Have an idea for a new business? With all the energy and optimism to drum up new customers, launch a website, and build the first prototype, it’s easy to put off getting your legal ducks in a row.

These 9 easy steps will help you avoid pitfalls down the road and help you scale your business as you grow.

  1. Did You Pick A Name? Make Sure You’re Legally Permitted To Use It

Perform a free search online for business names registered with the Secretary of State to tell if a name is available.

  1. Register A Fictitious Business Name/DBA

File a DBA (“Doing Business As”) if using a name that’s different than the official corporation or LLC name you filed, or if you’re a sole proprietor and your company name is different than your own name.

  1. Determine The Legal Structure Of Your Business

There are advantages and disadvantages to each structure. The main differences are treatment of taxes, ownership, and management control. To protect your personal assets (such as your personal property or your child’s college fund) from liabilities of the company, form an LLC or corporation.

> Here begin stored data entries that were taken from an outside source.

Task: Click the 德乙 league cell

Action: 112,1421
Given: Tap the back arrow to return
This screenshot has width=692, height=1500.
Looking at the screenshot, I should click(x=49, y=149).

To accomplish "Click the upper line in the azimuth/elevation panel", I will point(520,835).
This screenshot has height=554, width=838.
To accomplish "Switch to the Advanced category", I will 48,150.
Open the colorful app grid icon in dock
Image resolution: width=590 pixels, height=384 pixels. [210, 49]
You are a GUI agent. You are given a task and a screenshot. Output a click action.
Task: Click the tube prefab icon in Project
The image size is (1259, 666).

  1. Get A Federal Tax ID Number

Similar to your personal social security number, this ID allows the IRS to track your company’s transactions. For sole proprietors, it’s not required, but is good practice so you don’t have to use your SSN for business matters.

  1. Understand Employer Responsibilities

Hiring your first employee triggers your legal obligations as an employer, including federal and state payroll and withholding taxes, self-employment taxes, anti-discrimination laws, OSHA regulations, unemployment insurance, workers’ compensation rules, and wage and hour requirements.

  1. Obtain The Necessary Business Permits And Licenses

Your business type and physical location influence the licenses and permits needed. It could include a general business operations license, zoning and land use permits, sales tax license, health department permits, and occupational or professional licenses.

  1. File For Trademark Protection

Trademark law is complicated, and while registering doesn’t automatically give you common-law rights to a name, it makes it much easier to recover.

  1. Open A Bank Account To Start Building Business Credit

Relying on your personal credit to finance your business means your mortgage, car loan, and personal credit cards all impact how much money a bank will loan for your business. Separate your personal finances from your business and show cash flow capable of taking on a business loan.

  1. Register For State And Local Taxes

Register with the state to obtain a tax identification number, workers’ compensation, unemployment, and disability insurance.

You may be tempted to use online “standard” legal forms. Warning: one-size-fits-all tactics may not apply to your situation, and there may be ways to protect you that only a credible professional would spot. It’s your name on the legal documents – you can’t afford to have zero knowledge about your obligations.

Contents of this article are not intended to be legal advice. Consult with an accountant and an attorney before starting a business.